AXL receptor tyrosine kinase is required for T cell priming and antiviral immunity
Edward T Schmid,
Iris K Pang,
Eugenio A Carrera Silva,
Lidia Bosurgi,
Jonathan J Miner,
Michael S Diamond,
Akiko Iwasaki,
Carla V Rothlin
Affiliations
Edward T Schmid
Department of Immunobiology, School of Medicine, Yale University, New Haven, United States
Iris K Pang
Department of Immunobiology, School of Medicine, Yale University, New Haven, United States
Eugenio A Carrera Silva
Department of Immunobiology, School of Medicine, Yale University, New Haven, United States
Lidia Bosurgi
Department of Immunobiology, School of Medicine, Yale University, New Haven, United States
Jonathan J Miner
Department of Medicine, Washington University School of Medicine, St Louis, United States
Michael S Diamond
Department of Molecular Microbiology, Washington University School of Medicine, St Louis, United States; Department of Pathology and Immunology, Washington University School of Medicine, St Louis, United States; The Center for Human Immunology and Immunotherapy Programs, Washington University School of Medicine, St Louis, United States
Department of Immunobiology, School of Medicine, Yale University, New Haven, United States; Howard Hughes Medical Institute, Yale University, New Haven, United States
The receptor tyrosine kinase (RTK) AXL is induced in response to type I interferons (IFNs) and limits their production through a negative feedback loop.

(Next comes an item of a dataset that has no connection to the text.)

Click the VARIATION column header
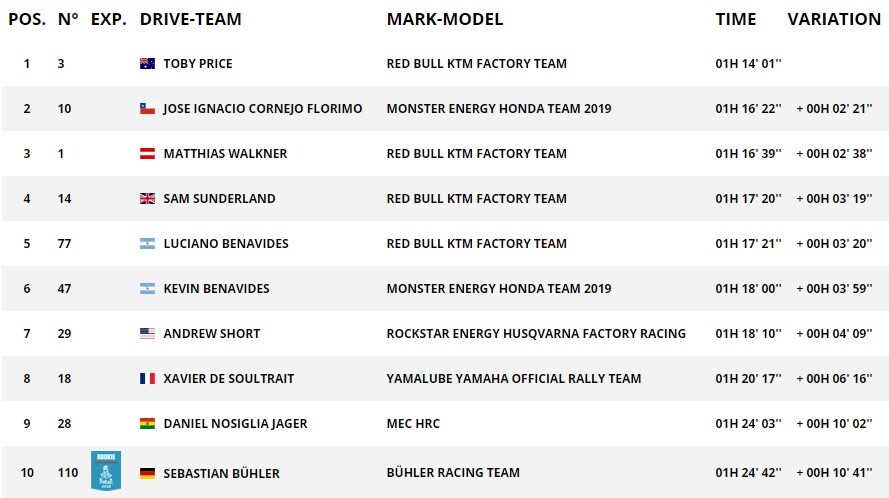The height and width of the screenshot is (498, 889). coord(834,19)
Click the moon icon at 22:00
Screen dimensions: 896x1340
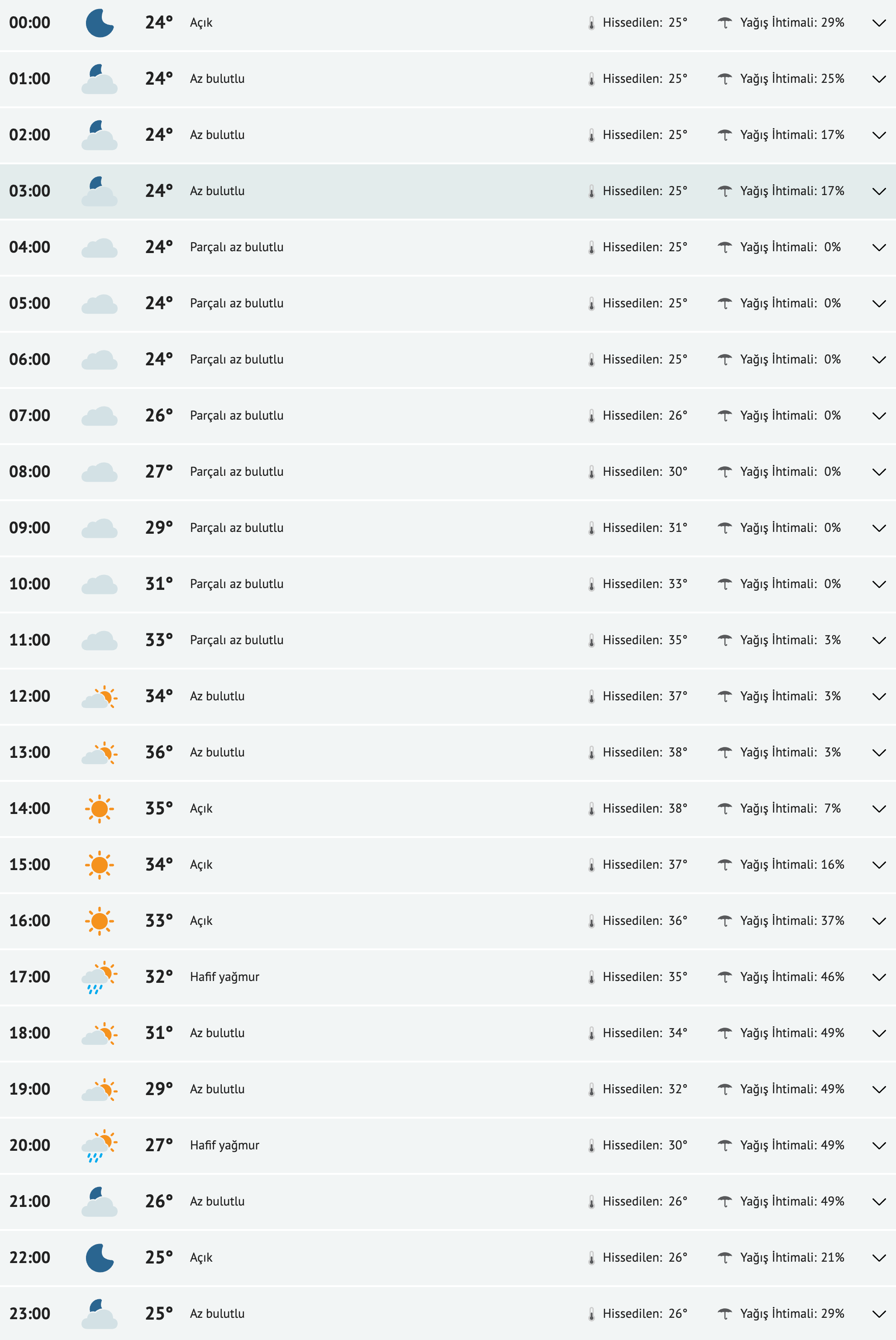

Enhanced production of type I IFNs in Axl-/- dendritic cells (DCs) in vitro have led to speculation that inhibition of AXL would promote antiviral responses. Notwithstanding, type I IFNs also exert potent immunosuppressive functions. Here we demonstrate that ablation of AXL enhances the susceptibility to infection by influenza A virus and West Nile virus. The increased type I IFN response in Axl-/- mice was associated with diminished DC maturation, reduced production of IL-1β, and defective antiviral T cell immunity. Blockade of type I IFN receptor or administration of IL-1β to Axl-/- mice restored the antiviral adaptive response and control of infection. Our results demonstrate that AXL is essential for limiting the immunosuppressive effects of type I IFNs and enabling the induction of protective antiviral adaptive immunity.